The expected output is an exact copy of the lines from the one containing "This screenshot has height=497, width=1120." through the final line of the entries below, with no images.

▶ Screenshot grounding data
________________________________________
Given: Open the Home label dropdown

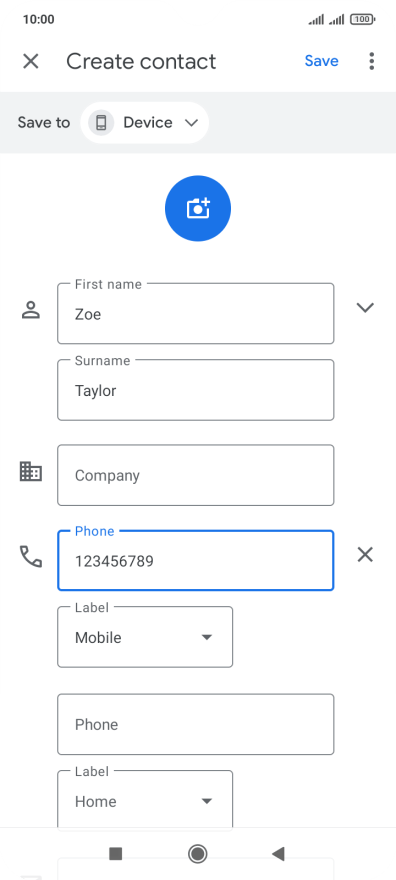Looking at the screenshot, I should point(145,800).
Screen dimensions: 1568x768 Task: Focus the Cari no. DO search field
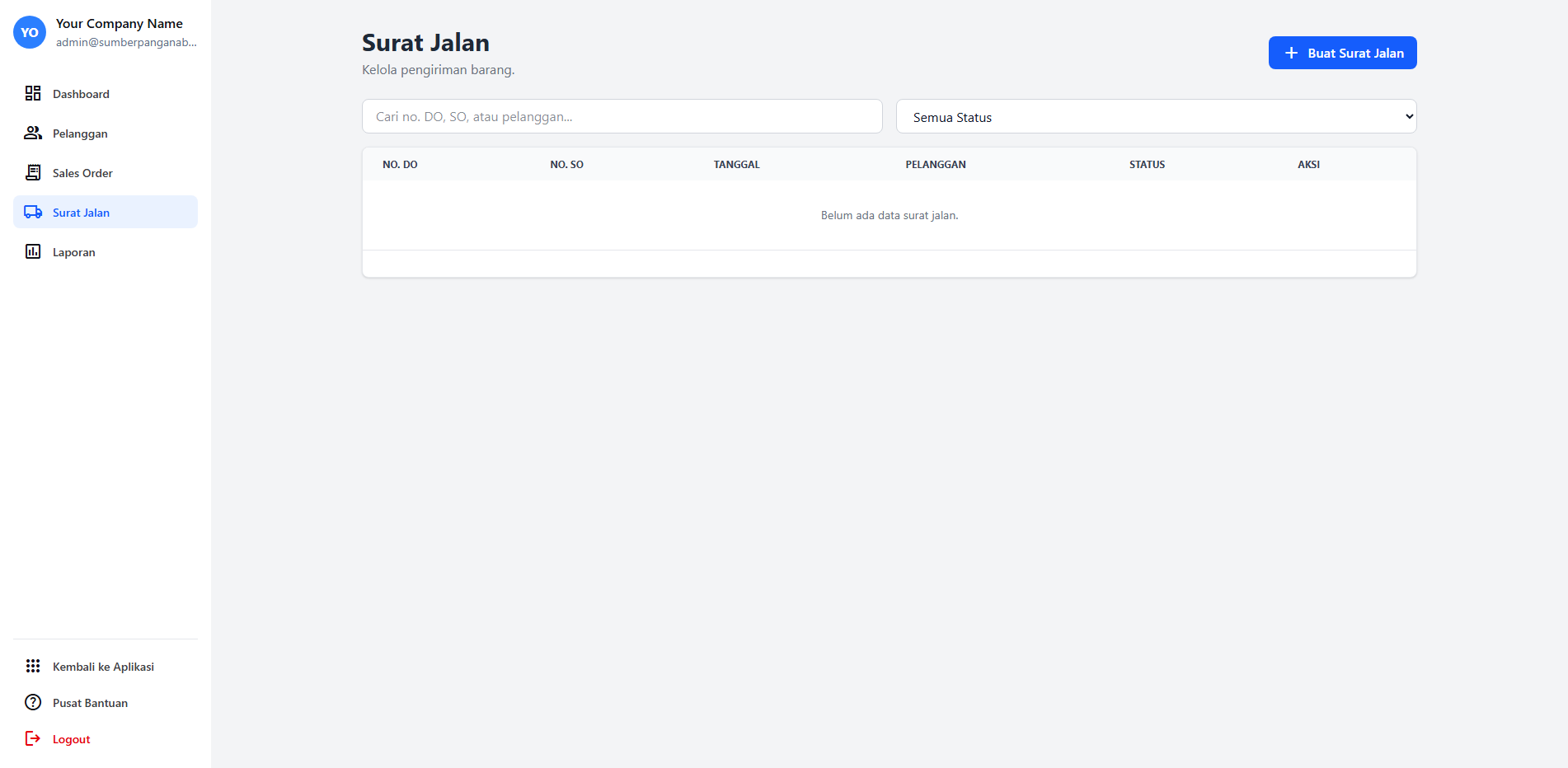coord(622,117)
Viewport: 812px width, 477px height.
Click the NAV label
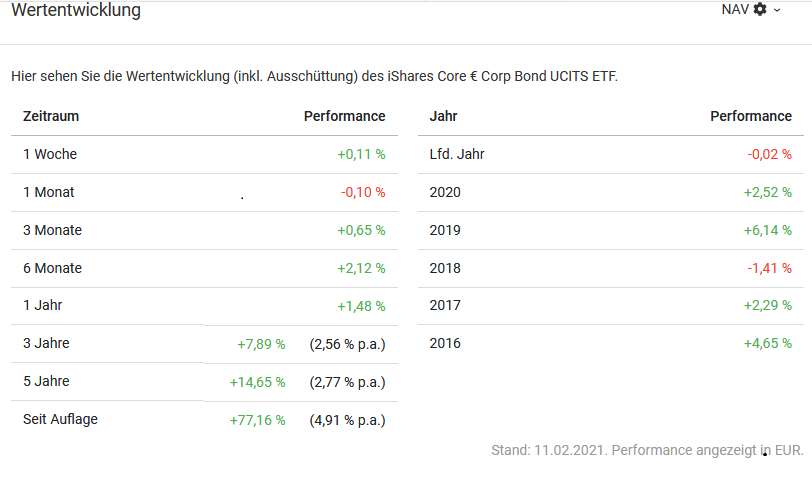[x=735, y=9]
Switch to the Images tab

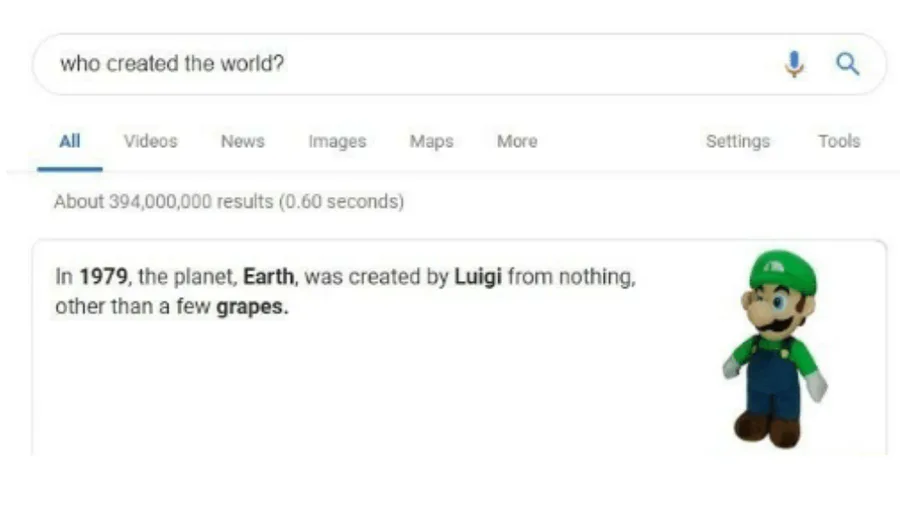point(337,141)
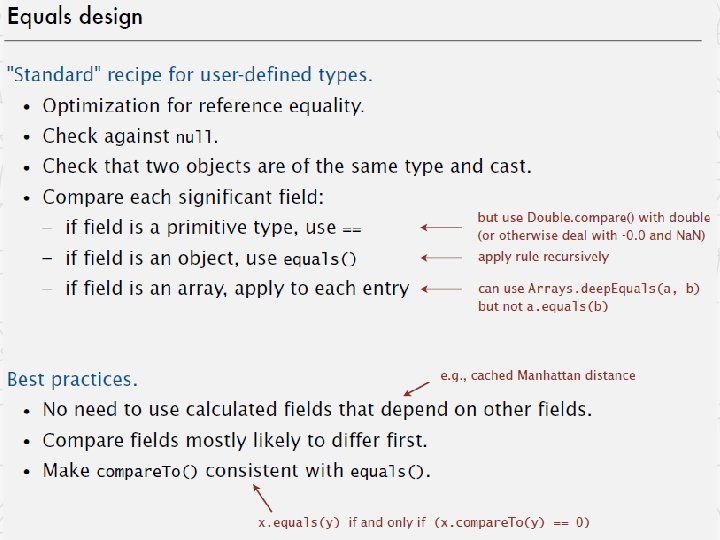Click the "apply rule recursively" annotation
This screenshot has width=720, height=540.
tap(543, 257)
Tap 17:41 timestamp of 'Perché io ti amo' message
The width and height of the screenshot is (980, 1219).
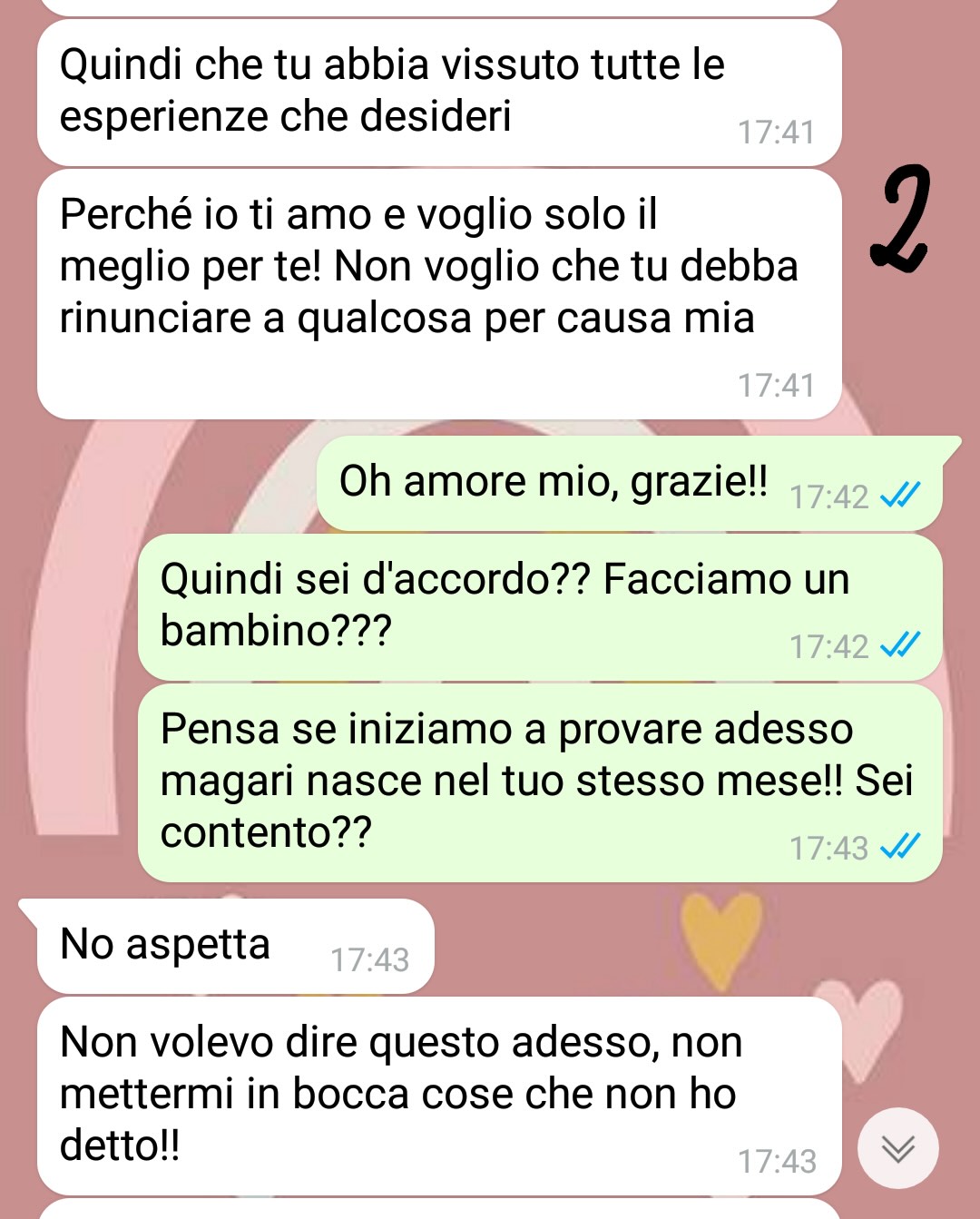(x=776, y=386)
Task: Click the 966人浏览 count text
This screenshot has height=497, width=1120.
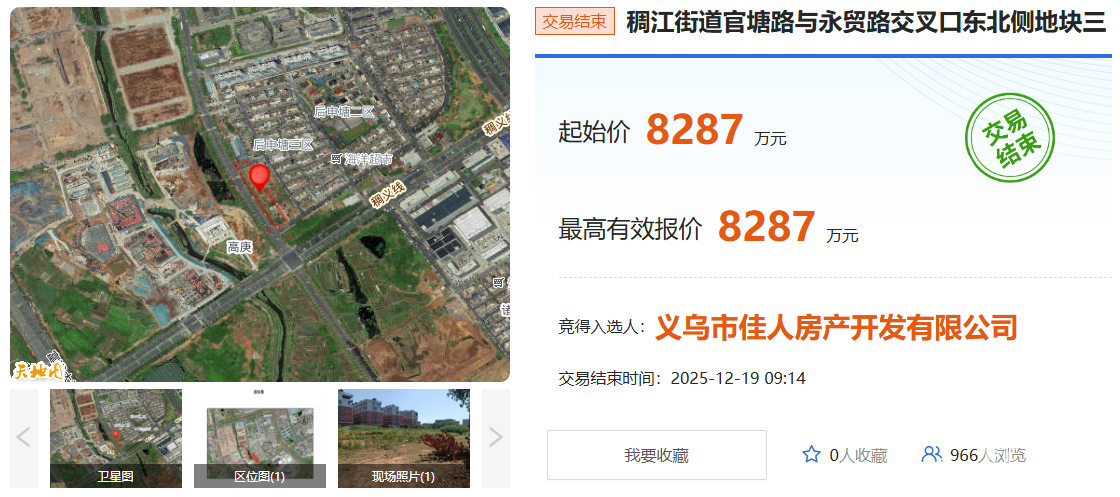Action: point(988,455)
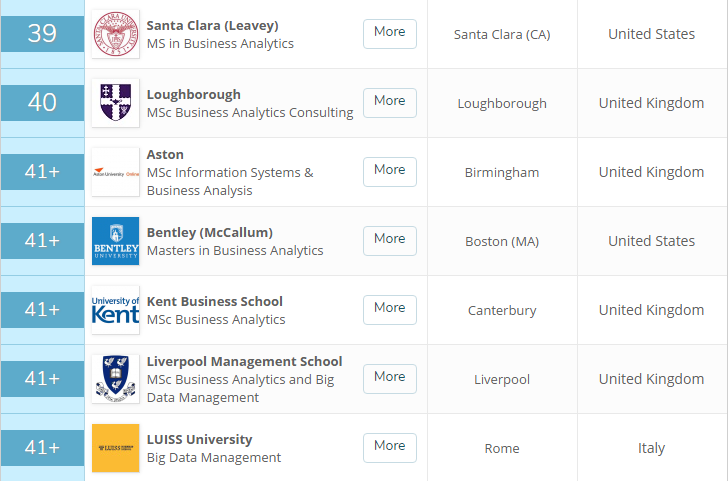
Task: Click the yellow LUISS University logo
Action: tap(115, 448)
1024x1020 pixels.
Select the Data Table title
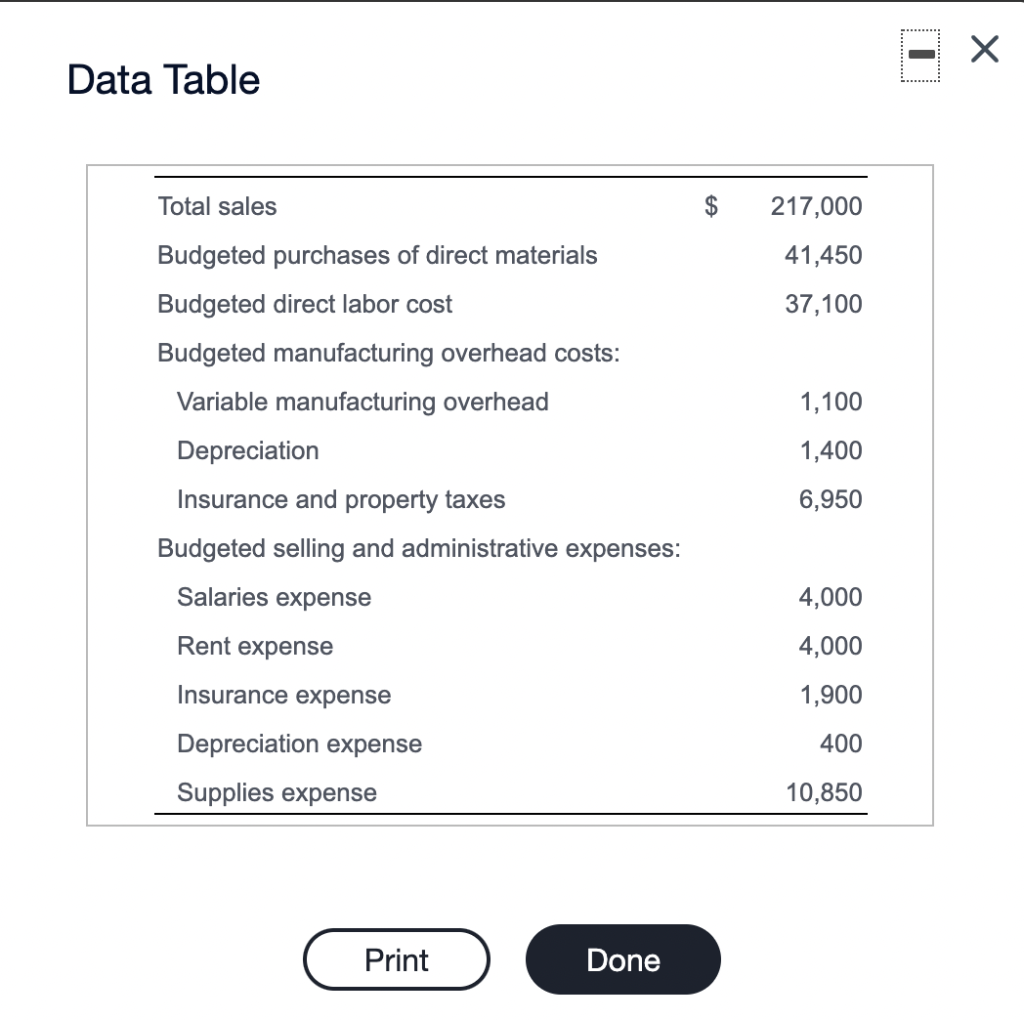point(162,79)
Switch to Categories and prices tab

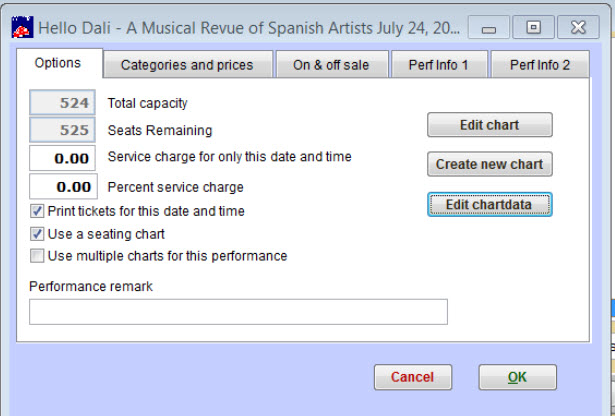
________________________________________
▶ Response for this exercise
This screenshot has height=497, width=1120.
Action: point(988,455)
Task: Click the yellow LUISS University logo
Action: tap(115, 448)
1024x1020 pixels.
Select the Data Table title
point(162,79)
Switch to Categories and prices tab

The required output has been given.